[EXTRACT Boundary: Start]
From bf65d264fd2444214971be5c4a49e4b2c043c107 Mon Sep 17 00:00:00 2001
From: enricobuehler <buehler@unom.io>
Date: Mon, 15 Jun 2026 09:10:56 +0000
Subject: [PATCH] ci: bound runner disk + bust the disk-full-corrupted cargo
 target cache
MIME-Version: 1.0
Content-Type: text/plain; charset=UTF-8
Content-Transfer-Encoding: 8bit

The self-hosted runner filled its disk (95%, builds failing on ENOSPC): every CI
push builds a sha-<commit>-tagged Docker image per pipeline, and since those tags
are never dangling a plain `docker image prune` skips them — they piled up to 589
images / ~85 GB plus 18 GB of build cache. Two parts:

- scripts/ci/docker-prune.{service,timer}: a host-level systemd timer (every 6h,
  Persistent) that prunes images/build-cache/containers older than 24h — in-use
  images stay protected. Checked in (the runner is hand-provisioned and shared
  across orgs) and already installed live; reclaimed 89 GB -> 39 GB (95% -> 42%).

- ci.yml / deb.yml: bump the `cargo-target-<rustc>-*` cache key to `-v2-`. The
  disk-full build let actions/cache save a truncated target/ (a dep's .rmeta went
  missing -> "error[E0463]: can't find crate for pem_rfc7468" while compiling der).
  A suffix bump is useless here — restore-keys would fall back to the poisoned
  prefix — so the prefix is versioned to force one clean rebuild. cargo-home is
  untouched (sources were intact; the failure was a missing build artifact).

Co-Authored-By: Claude Opus 4.8 (1M context) <noreply@anthropic.com>
---
 .gitea/workflows/ci.yml         |  8 ++++++--
 .gitea/workflows/deb.yml        |  6 ++++--
 scripts/ci/docker-prune.service | 28 ++++++++++++++++++++++++++++
 scripts/ci/docker-prune.timer   | 13 +++++++++++++
 4 files changed, 51 insertions(+), 4 deletions(-)
 create mode 100644 scripts/ci/docker-prune.service
 create mode 100644 scripts/ci/docker-prune.timer
diff --git a/.gitea/workflows/ci.yml b/.gitea/workflows/ci.yml
index 9c3978c..15c4e10 100644
--- a/.gitea/workflows/ci.yml
+++ b/.gitea/workflows/ci.yml
@@ -42,8 +42,12 @@ jobs:
       - uses: actions/cache@v4
         with:
           path: target
-          key: cargo-target-${{ env.rustc }}-${{ hashFiles('Cargo.lock') }}
-          restore-keys: cargo-target-${{ env.rustc }}-
+          # -v2-: the prior `cargo-target-<rustc>-*` cache was poisoned when the runner ran
+          # out of disk mid-build and actions/cache saved a truncated target/ (a dep's .rmeta
+          # went missing -> E0463 "can't find crate"). A suffix bump wouldn't help — restore-keys
+          # would fall back to the poisoned prefix — so the prefix itself is versioned.
[EXTRACT Boundary: End]
■ TASKS FOR THIS EXERCISE ■
1. Answer these questions about the CI disk-cleanup patch:
(a) How many images had piled up on the runner, and about how much space did they take?
(b) How often does the systemd timer run?
(c) What is the cargo target cache key bumped to?
2. Please carry the CI disk-cleanup patch further, starting from its last line.
These entries come from a separate data source.
[MATERIAL PROVIDED Boundary: Start]
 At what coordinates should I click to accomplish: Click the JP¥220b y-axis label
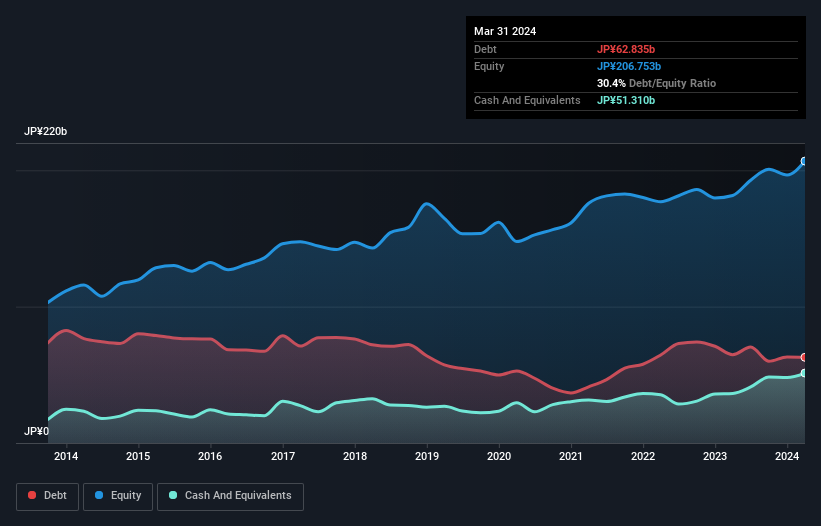46,132
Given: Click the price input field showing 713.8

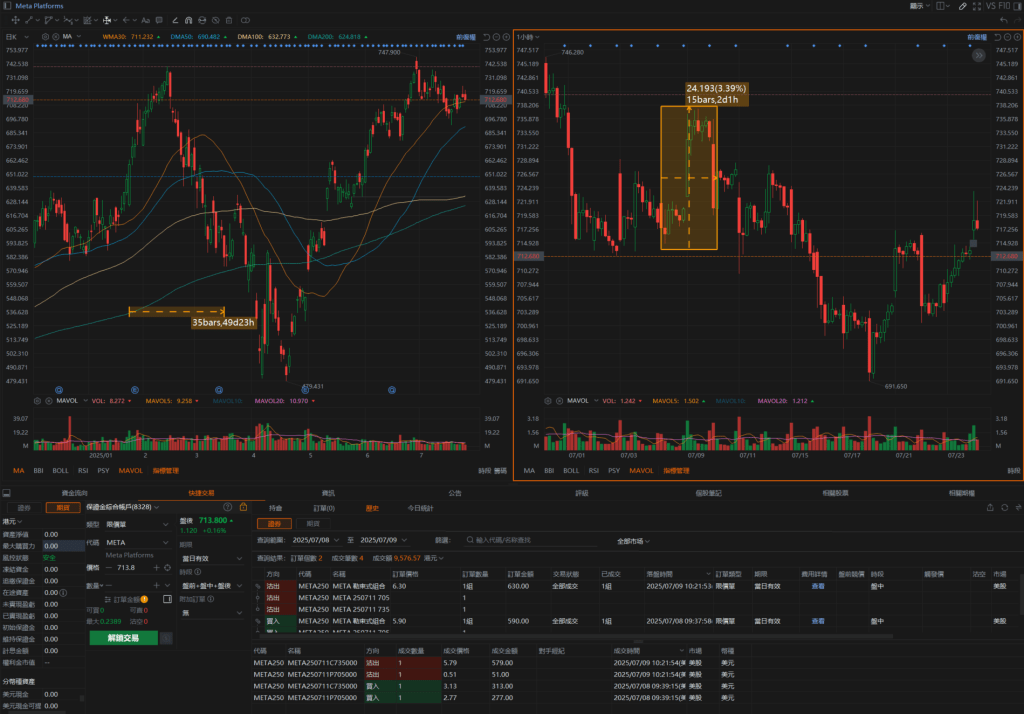Looking at the screenshot, I should (134, 567).
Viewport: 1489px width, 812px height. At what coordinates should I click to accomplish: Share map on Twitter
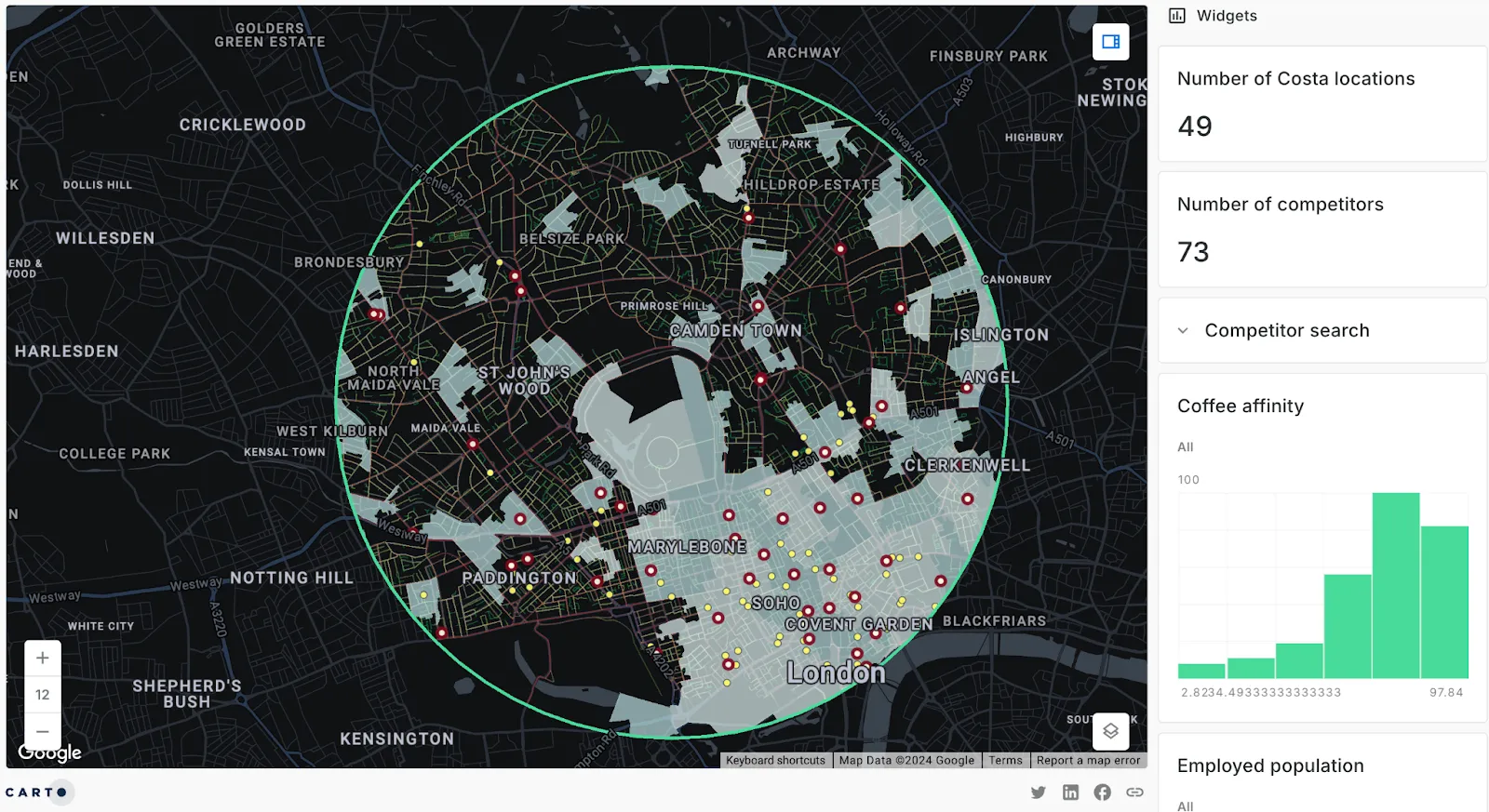click(x=1039, y=792)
[MATERIAL PROVIDED Boundary: End]
■ OUTPUTS IN ORDER ■
1.
(a) 589 images, about 85 GB
(b) Every 6 hours
(c) `-v2-`

2.
+          key: cargo-target-v2-${{ env.rustc }}-${{ hashFiles('Cargo.lock') }}
+          restore-keys: cargo-target-v2-${{ env.rustc }}-
 
       - name: Format
         run: cargo fmt --all --check
diff --git a/.gitea/workflows/deb.yml b/.gitea/workflows/deb.yml
index b7b284c..65402a2 100644
--- a/.gitea/workflows/deb.yml
+++ b/.gitea/workflows/deb.yml
@@ -54,8 +54,10 @@ jobs:
       - uses: actions/cache@v4
         with:
           path: target
-          key: cargo-target-${{ env.rustc }}-${{ hashFiles('Cargo.lock') }}
-          restore-keys: cargo-target-${{ env.rustc }}-
+          # -v2-: bypass a target cache poisoned by a disk-full build (see ci.yml). Shares the
+          # key with ci.yml so the release build reuses its clean artifacts.
+          key: cargo-target-v2-${{ env.rustc }}-${{ hashFiles('Cargo.lock') }}
+          restore-keys: cargo-target-v2-${{ env.rustc }}-
 
       - name: Build release host + client
         run: |
diff --git a/scripts/ci/docker-prune.service b/scripts/ci/docker-prune.service
new file mode 100644
index 0000000..70d88b2
--- /dev/null
+++ b/scripts/ci/docker-prune.service
@@ -0,0 +1,28 @@
+# Docker disk hygiene for the self-hosted Gitea Actions runner (home-runner-1, 192.168.1.52).
+#
+# Why this exists: every CI push builds and sha-<commit>-tags a Docker image per pipeline
+# (rust-ci, web, docs, fedora-rpm, fedora44-rpm, ...). Those tags are never dangling, so a
+# plain `docker image prune` SKIPS them and they accumulate forever — that is what filled the
+# disk (589 images / ~85 GB, builds failing on ENOSPC). This trims everything older than 24h;
+# images IN USE by a running container are always protected regardless of age.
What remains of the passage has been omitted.